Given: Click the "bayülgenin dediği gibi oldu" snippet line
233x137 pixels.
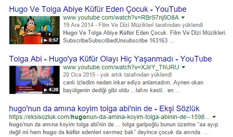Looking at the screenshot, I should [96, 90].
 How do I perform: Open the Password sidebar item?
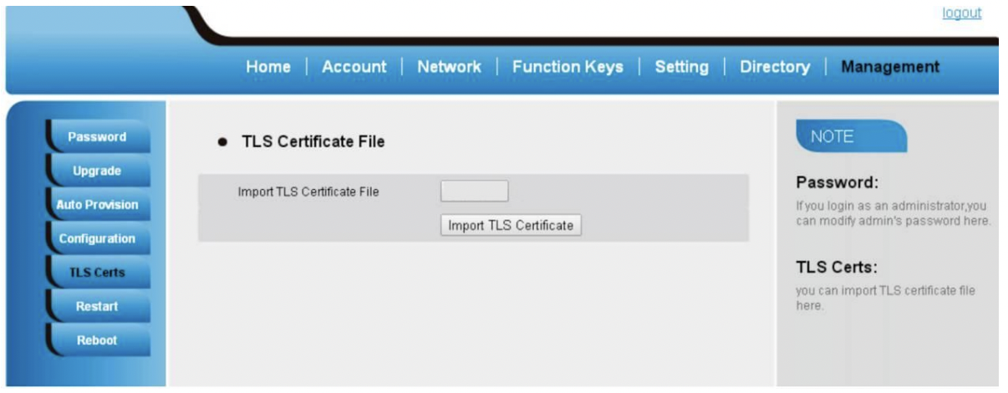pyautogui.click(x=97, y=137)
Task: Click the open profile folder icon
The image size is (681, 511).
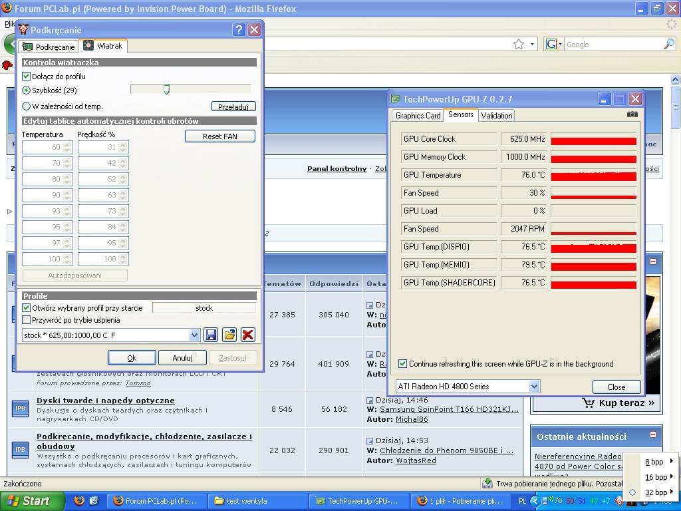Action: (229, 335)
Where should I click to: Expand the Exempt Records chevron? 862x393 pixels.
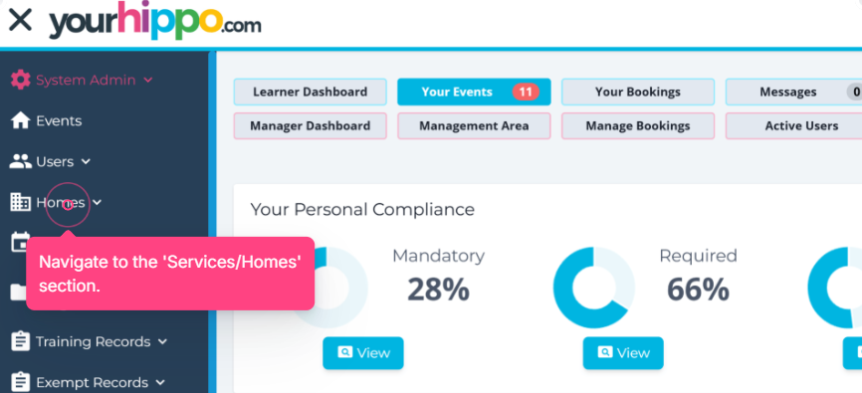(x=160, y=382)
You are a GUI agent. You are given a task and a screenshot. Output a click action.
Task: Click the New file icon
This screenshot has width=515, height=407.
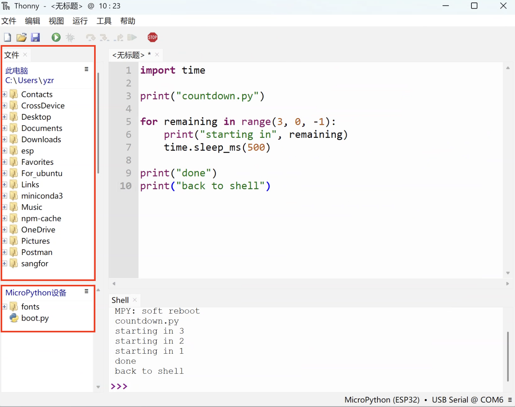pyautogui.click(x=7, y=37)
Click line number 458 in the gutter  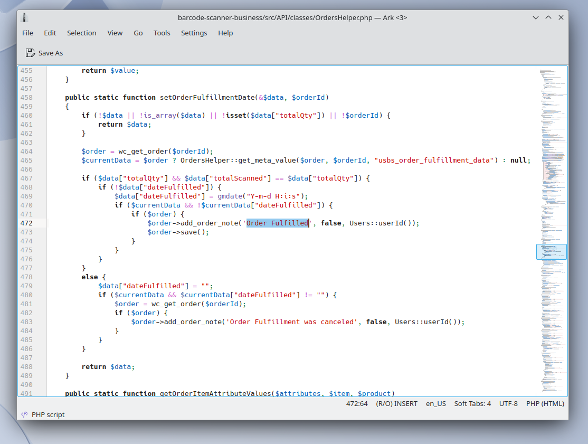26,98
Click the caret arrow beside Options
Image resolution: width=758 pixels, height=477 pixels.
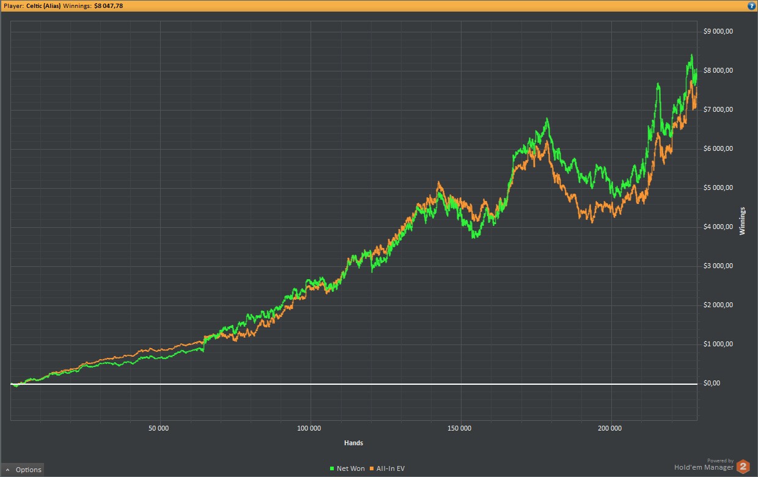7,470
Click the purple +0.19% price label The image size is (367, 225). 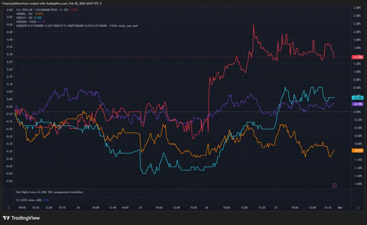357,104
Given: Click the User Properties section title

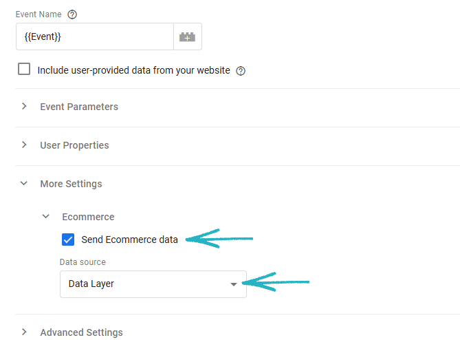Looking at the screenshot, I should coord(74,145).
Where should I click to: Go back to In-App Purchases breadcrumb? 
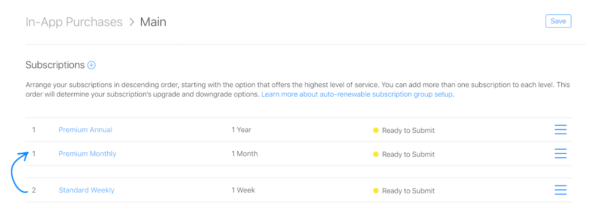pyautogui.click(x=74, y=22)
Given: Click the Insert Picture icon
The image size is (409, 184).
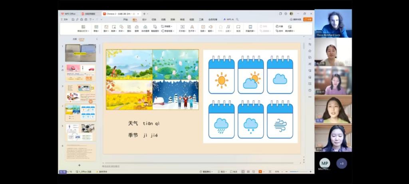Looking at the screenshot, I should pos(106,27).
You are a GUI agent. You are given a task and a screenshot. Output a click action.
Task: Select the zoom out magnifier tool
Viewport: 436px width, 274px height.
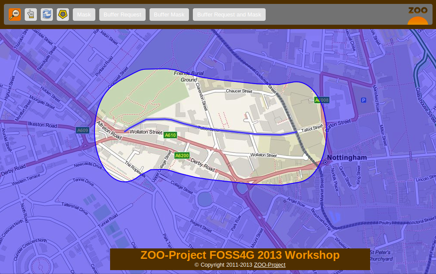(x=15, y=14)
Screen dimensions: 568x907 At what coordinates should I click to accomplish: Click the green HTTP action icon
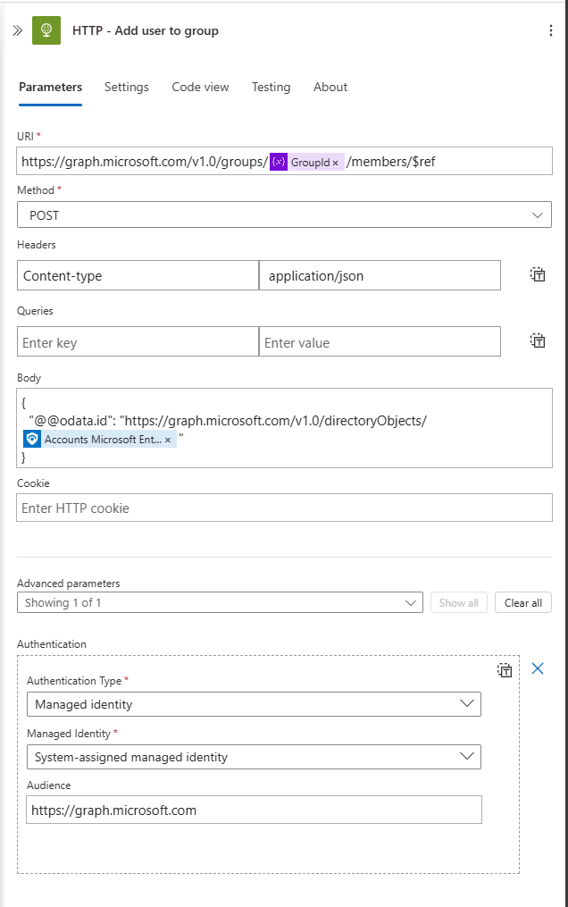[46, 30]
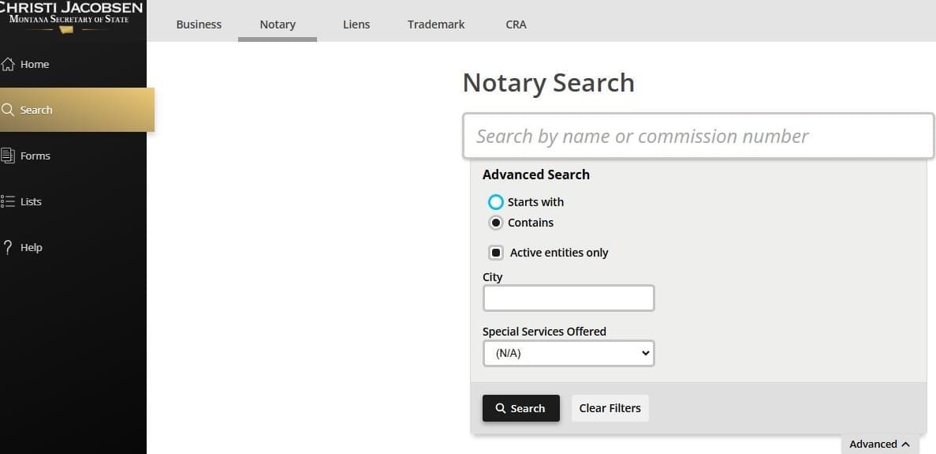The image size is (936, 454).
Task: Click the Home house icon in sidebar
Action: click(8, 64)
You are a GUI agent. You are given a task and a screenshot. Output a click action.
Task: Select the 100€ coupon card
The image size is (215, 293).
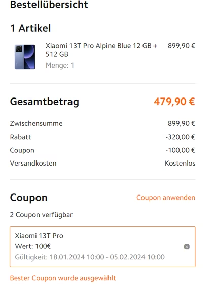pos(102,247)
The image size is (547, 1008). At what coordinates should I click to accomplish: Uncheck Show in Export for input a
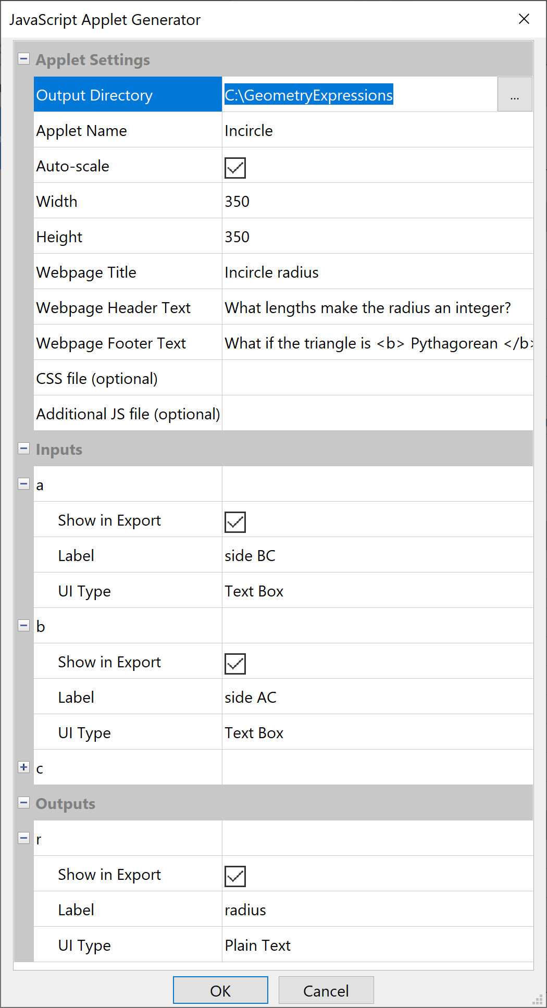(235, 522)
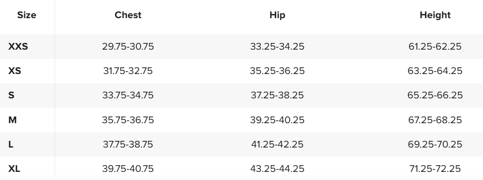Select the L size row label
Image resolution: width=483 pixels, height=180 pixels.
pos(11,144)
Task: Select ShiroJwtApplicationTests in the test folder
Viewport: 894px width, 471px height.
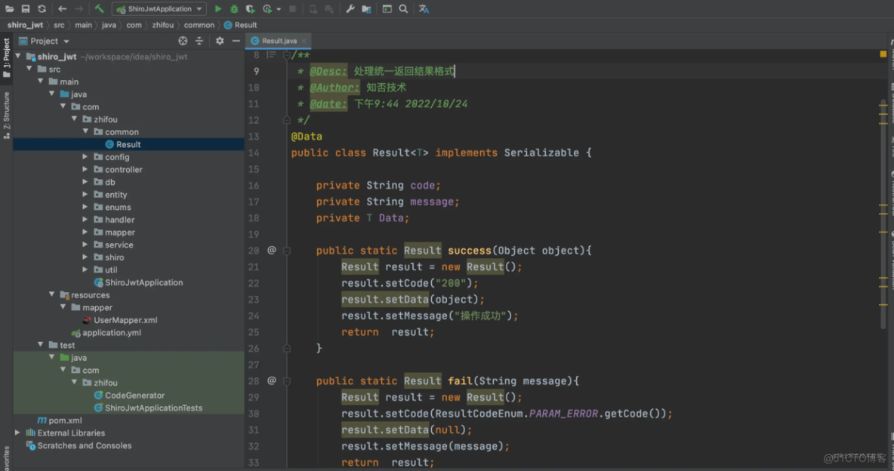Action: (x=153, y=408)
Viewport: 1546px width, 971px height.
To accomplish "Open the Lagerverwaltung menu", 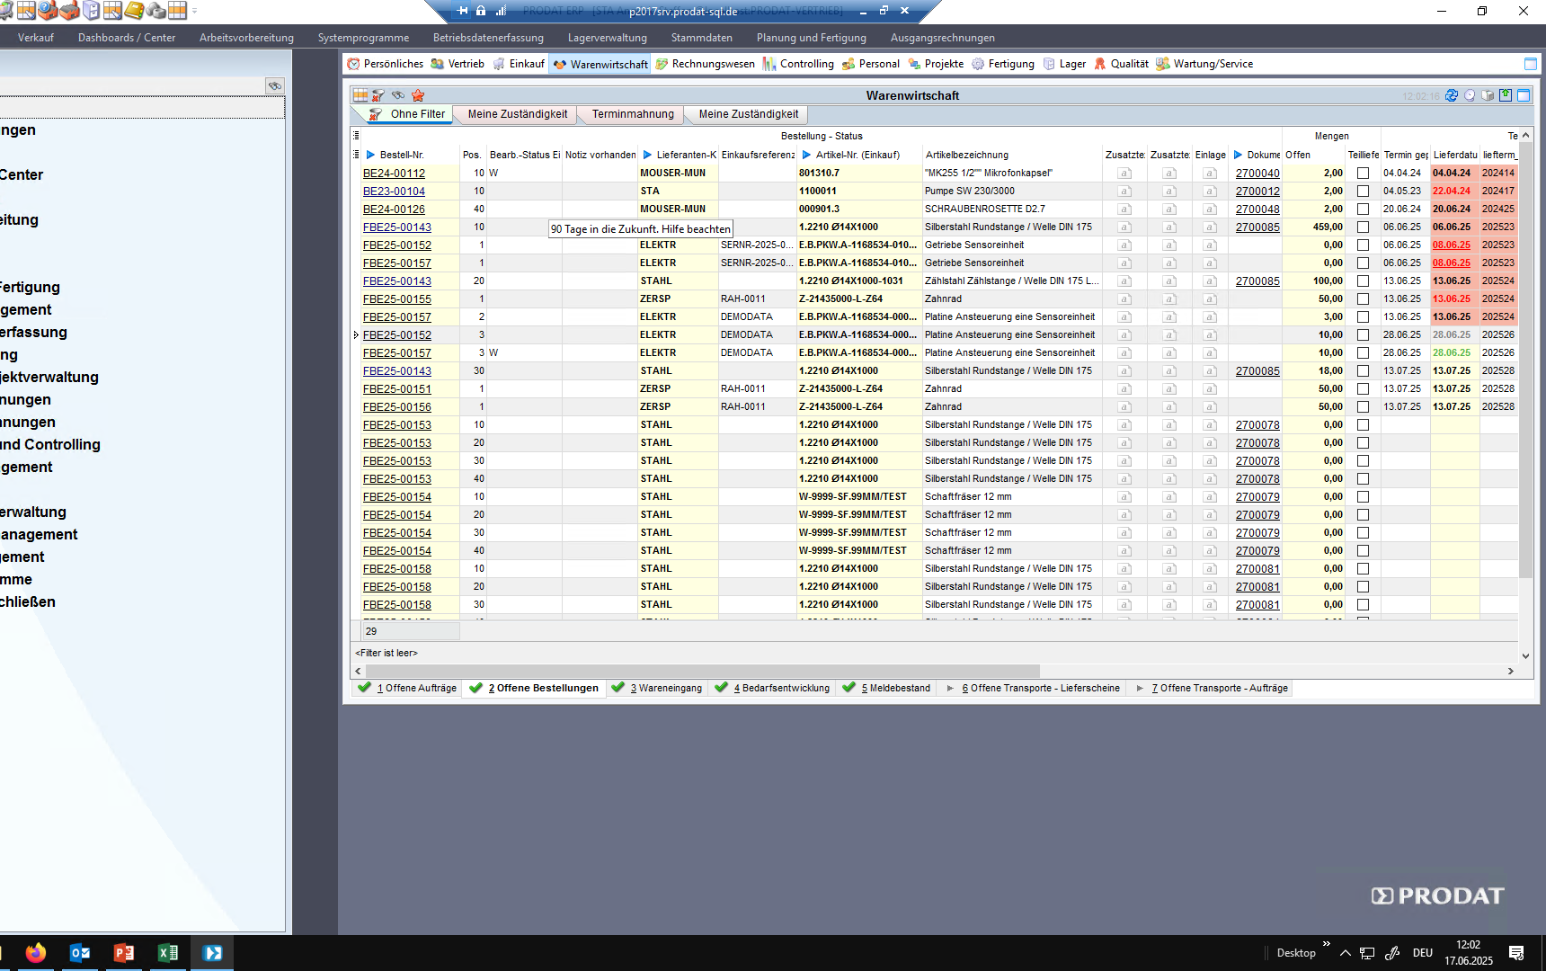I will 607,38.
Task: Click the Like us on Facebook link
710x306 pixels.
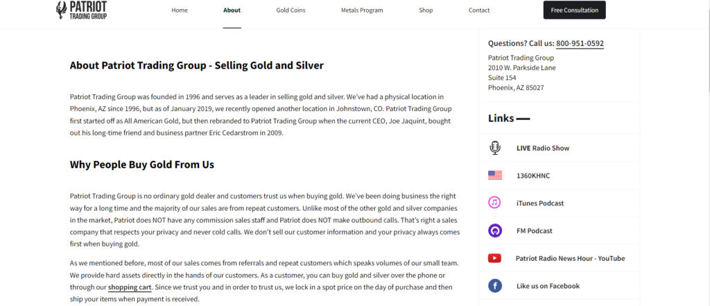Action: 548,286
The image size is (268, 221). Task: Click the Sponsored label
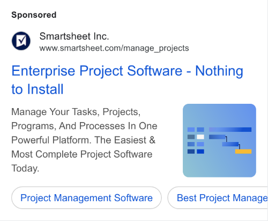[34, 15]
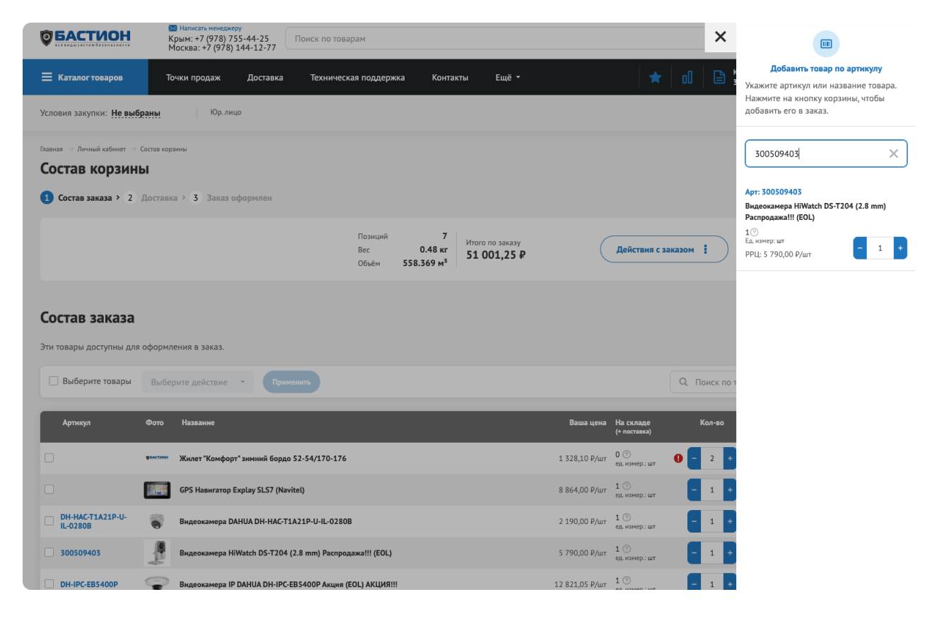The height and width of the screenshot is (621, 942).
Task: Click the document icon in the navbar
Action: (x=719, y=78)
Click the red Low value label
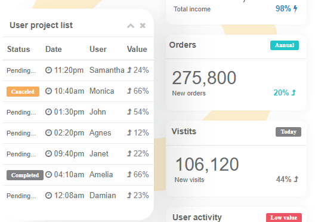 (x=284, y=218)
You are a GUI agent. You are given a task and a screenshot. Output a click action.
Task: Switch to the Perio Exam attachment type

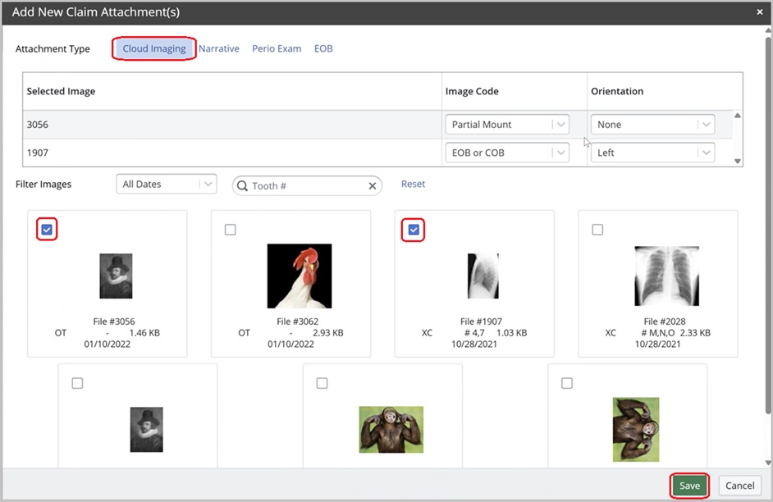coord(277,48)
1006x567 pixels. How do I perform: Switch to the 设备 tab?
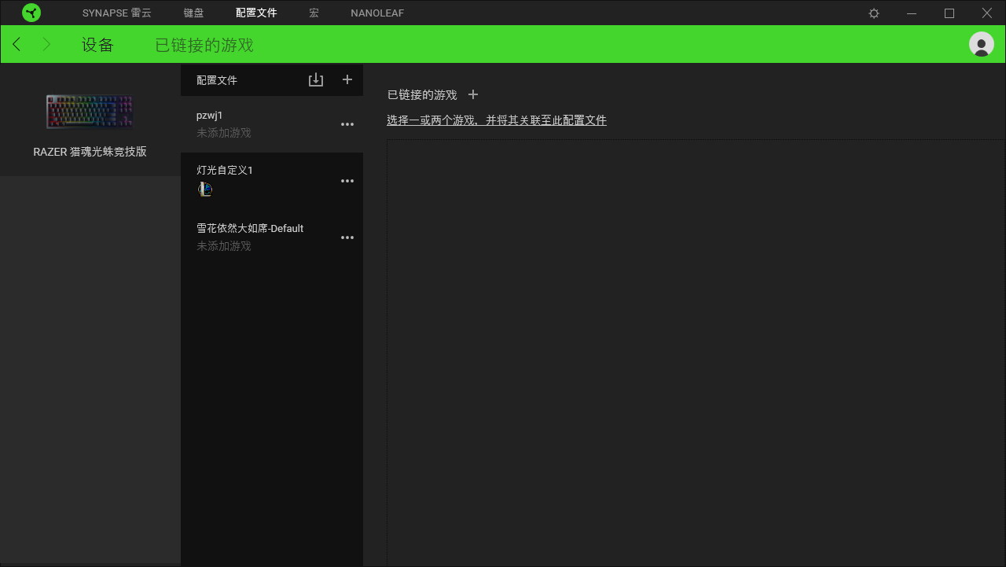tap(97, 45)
--- --- ---
WHAT YOU NEED TO DO >> Number of lines containing "folder" in the data: state it and nothing more.

REPLY >> 2